The idea of ​​the chain transaction is: when a transaction is submitted, the unnecessary data objects are released, and the necessary processing context is implicitly passed to the next transaction to be started. Note that the commit transaction operation and the start of the next transaction operation will be merged into one atomic operation.


Distributed Transactions are usually flat transactions that run in a distributed environment, so different nodes in the network need to be accessed according to the location of the data.
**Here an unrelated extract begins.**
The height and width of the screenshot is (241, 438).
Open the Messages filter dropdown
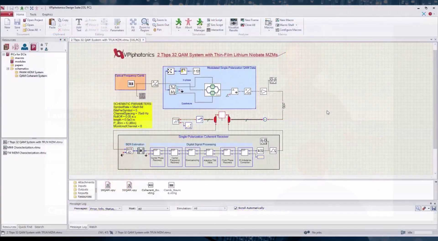(x=105, y=208)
Suppose a user performs a bank transfer operation on an ATM, for example, a cardholder transfers 10,000 yuan from a savings card of China Merchants Bank to a savings card of ICBC. In this case, the ATM machine can be regarded as node A, the back-end database of China Merchants Bank as node B, and the back-end database of ICBC as C. This transfer operation can be decomposed into the following steps:

  • 1) Node A issues a transfer command.
  • 2) Node B subtracts 10 000 from the balance value in the savings card.
  • 3) Node C adds 10 000 to the balance value in the savings card.
  • 4) Node A notifies the user that the operation is complete or node A notifies the user that the operation has failed.
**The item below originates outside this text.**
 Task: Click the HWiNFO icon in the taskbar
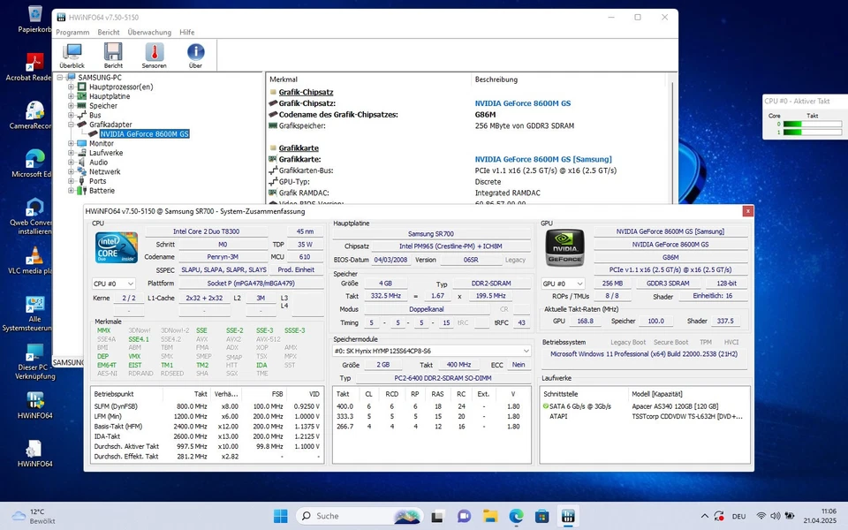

Need to use distributed transactions, because node A can not complete the task by calling a database. It needs to access the databases of two nodes in the network, and the transaction operations performed in the database of each node are flat. For distributed transactions, it also needs to meet the ACID characteristics, either all happen or all fail.

2. The realization of the transaction

Transaction isolation is achieved by locks . Atomicity, consistency, and durability are accomplished through the redo log and undo log of the database. The redo log is called the redo log and is used to ensure the atomicity and durability of the transaction . The undo log is used to ensure the consistency of the transaction .
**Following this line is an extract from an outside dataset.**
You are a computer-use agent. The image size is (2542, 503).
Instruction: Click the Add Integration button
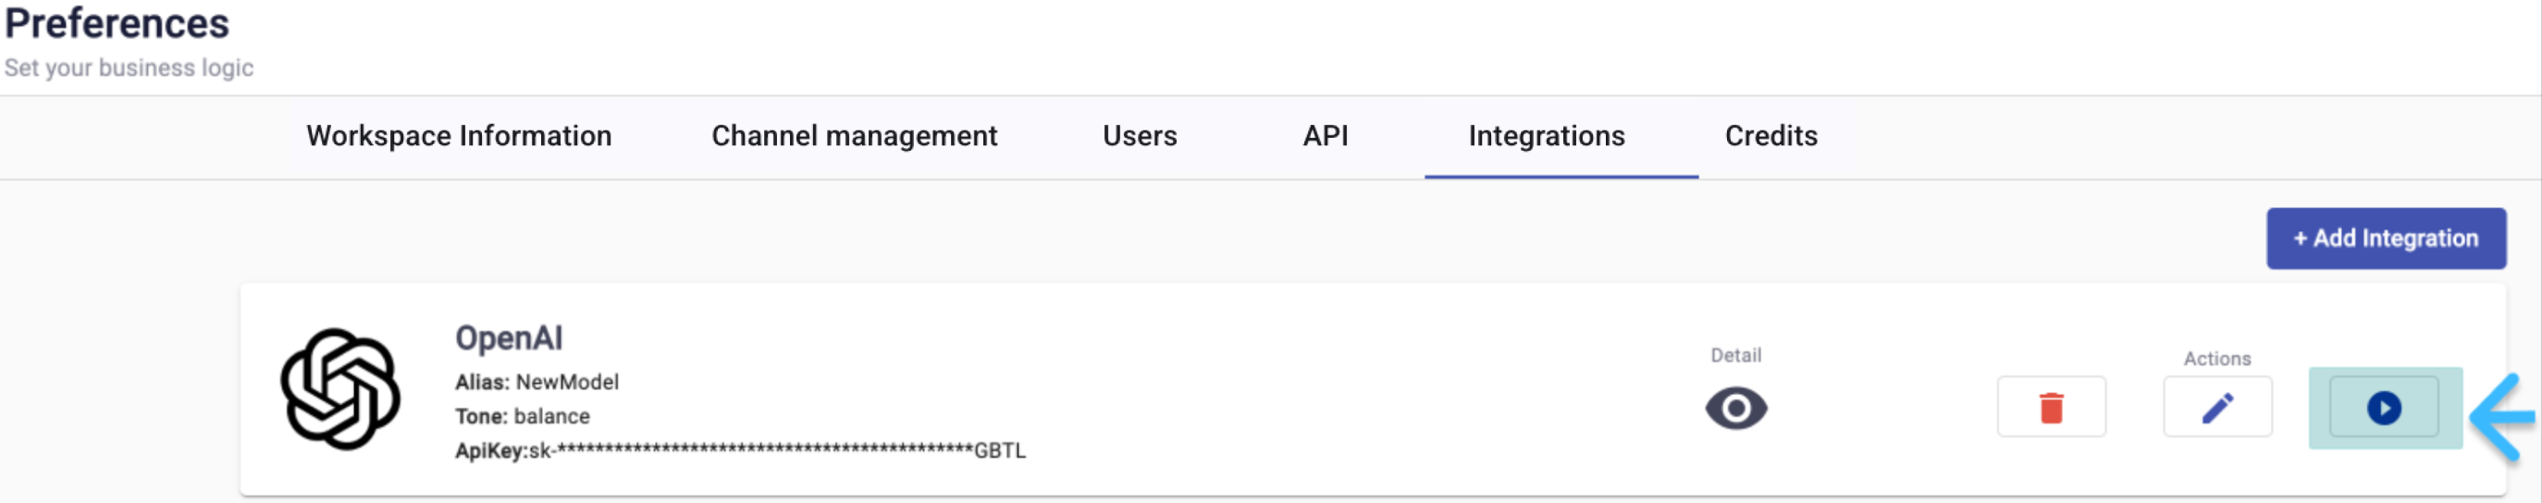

The role of redo and undo can be regarded as a recovery operation, redo resumes the page operation that commits transaction modification, and undo rollback records to a specific version . Therefore, the contents recorded by the two are different. Redo is usually a physical log, which records the physical modification operations of the page . Undo is a logical log, which is recorded according to each line of record .

2.1 redo

1. Basic concepts

Redo log is used to achieve transaction durability, that is, D in transaction ACID. It consists of two parts:

  • One is the redo log buffer in memory, which is volatile;
  • The second is the redo log file, which is persistent.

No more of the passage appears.